We can do all of that and balance—because there's a certain philosophy wrapped up in the budget, and that is that we are no longer going to measure compassion by the number of programs or the number of people on those programs. We're going to measure compassion and success by the number of people we help get off of those programs and get back in charge of their own lives. We're not going to measure our success by how much money we spend, but by how many people we actually help.

Along those lines, by the way, we take a really, really hard look at unauthorized programs. We've not finished counting yet, but I think the last time anybody counted, it was close to $300 billion—$300 billion of money that we spend every single year on unauthorized programs. What does that mean? It means that Congress has not seen fit to extend programs that by their natural terms are supposed to expire.

So if they're not important enough for Congress to take up, are they really important for me to spend your money on? And I think that's a valid conversation and drives a large part of what we're trying to do in the budget.

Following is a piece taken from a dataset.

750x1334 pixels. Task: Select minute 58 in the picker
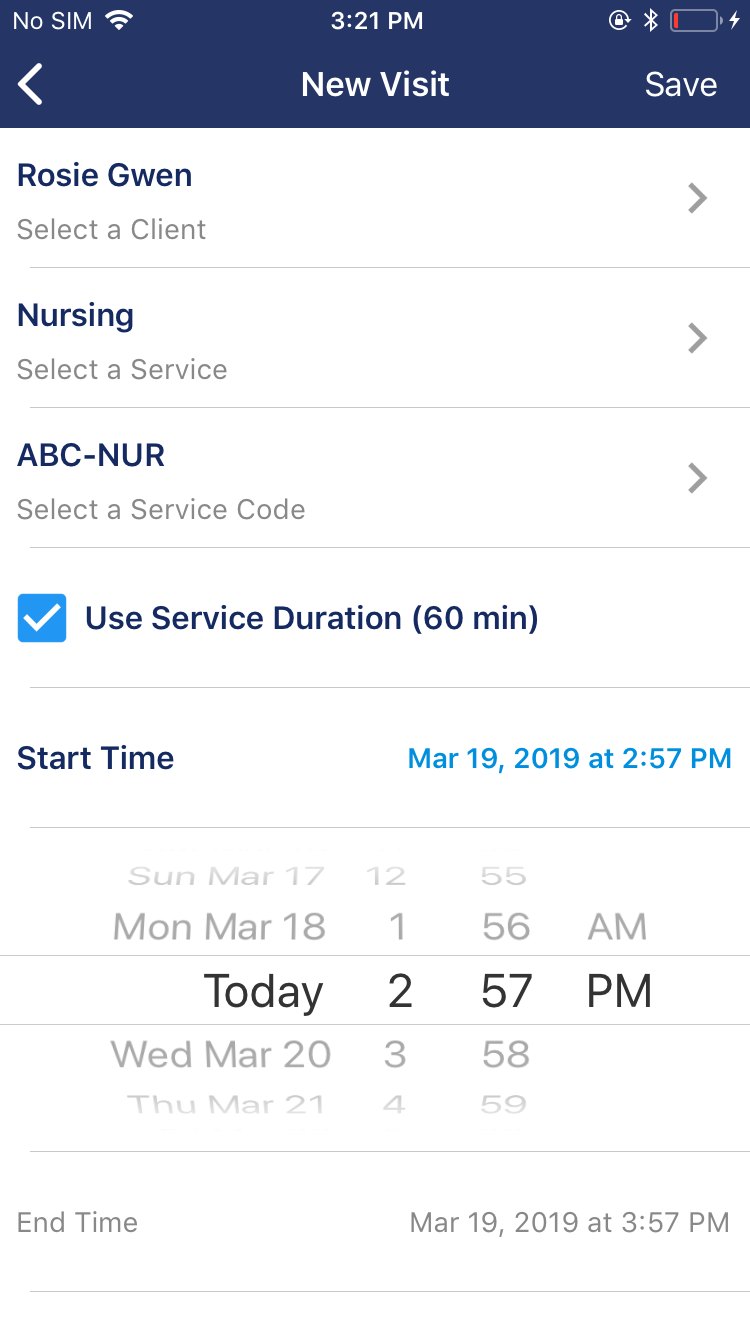click(505, 1054)
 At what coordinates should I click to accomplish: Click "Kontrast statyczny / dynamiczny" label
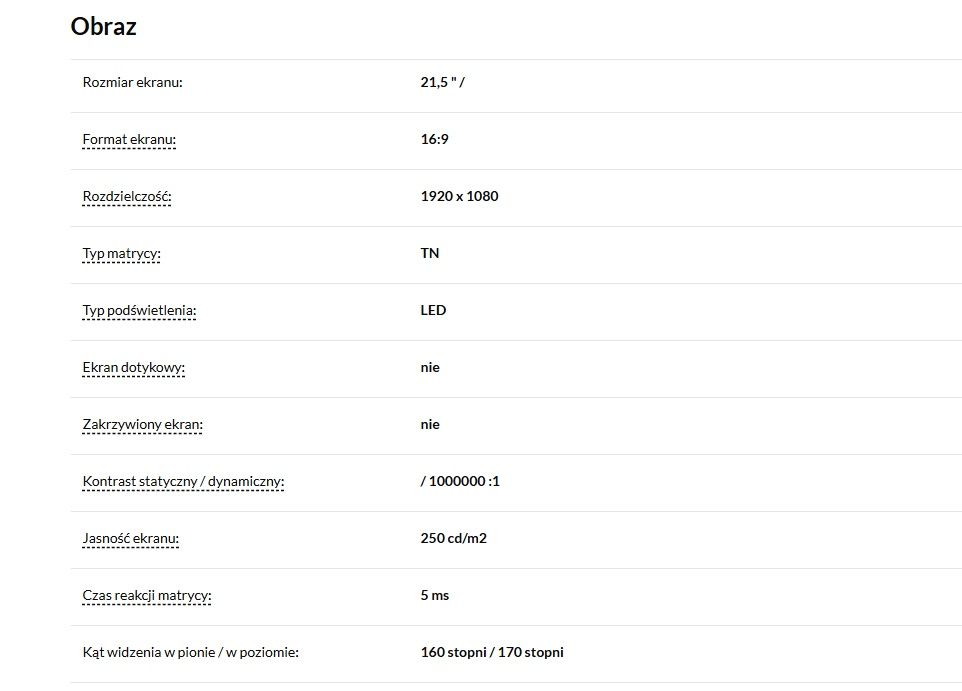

I want to give two examples of these things. We talk about waste, fraud and abuse. We talk about authorized programs. We talk about how to prioritize spending and how to look at programs that work and don't work. The childcare tax credit and the earned income tax credit. One of our proposals is that we are going to require you to have a Social Security number now to collect those. Why is that? Because I can ask you for your money, I think, in good faith and good conscience and say, look, I need to take some of your tax money and give it to this family who deserves the childcare tax credit. But I can't do it to give the earned income tax credit, which is designed to help folks who work, to give it to somebody who is in the country and working illegally. That's just not fair. It's not right when you look at it through the perspective of the people who pay the taxes. And it's one of our proposals.

The other one that I talk about—I'll pull out some notes on this—is that the TRIO Program. It's an education program—and I can never remember what TRIO stands for—T-R-I-O. It's actually got five parts to it, as only a federal program can. It's a TRIO Program with five parts. There's three parts that actually work, and they are the Upward Bound, the Talent Search and the Students Support Services Programs part of TRIO. What do we say when it works? It means that when Department of Ed, either internally or paid somebody externally to come and look at those programs, they accomplish their goal. They helped people who would not have gone to college or not have stayed in college to graduate, okay? That's what those programs are designed for, and that's what I'm comfortable going and asking you for help with by giving us some of your taxpayer money.

The other two programs—the McNair grad school program and the Educational Opportunity Centers—don't. In fact, the McNair program is the McNair post-baccalaureate something, something. It's designed to take folks from—after they graduate from college to get a post-bachelor's degree. The last time the Department of Education looked at this, it was 6 percent effective—6 percent. I can't do that anymore. We can't do that anymore. We cannot defend programs like that—6 percent just doesn't cut it. The 21st Century Community Learning Center Program says that less than 20 percent of the kids enrolled improved because of the program—20 percent doesn't cut it anymore. Okay? We're $20 trillion in debt. Every single one of you in here owes the federal government roughly $60,000. Each of my 17-year-old triplets owes the federal government $60,000. Every man, woman and child in the country is $60,000 in debt because of the $20 trillion debt we've run up. We cannot continue to simply measure our compassion or our success by the amount of money we spend. We're going to measure our passion and our success by actually helping people and by respecting the taxpayers who paid for it in the first place.

And that is the last piece of the puzzle. That is the American greatness part of it.

The budget requests are being delivered Tuesday. Mulvaney will then meet with the House Budget Committee on Wednesday and the Senate Budget Committee on Thursday. Congress has until Sept. 30 to approve a budget that the president will be willing to sign into law.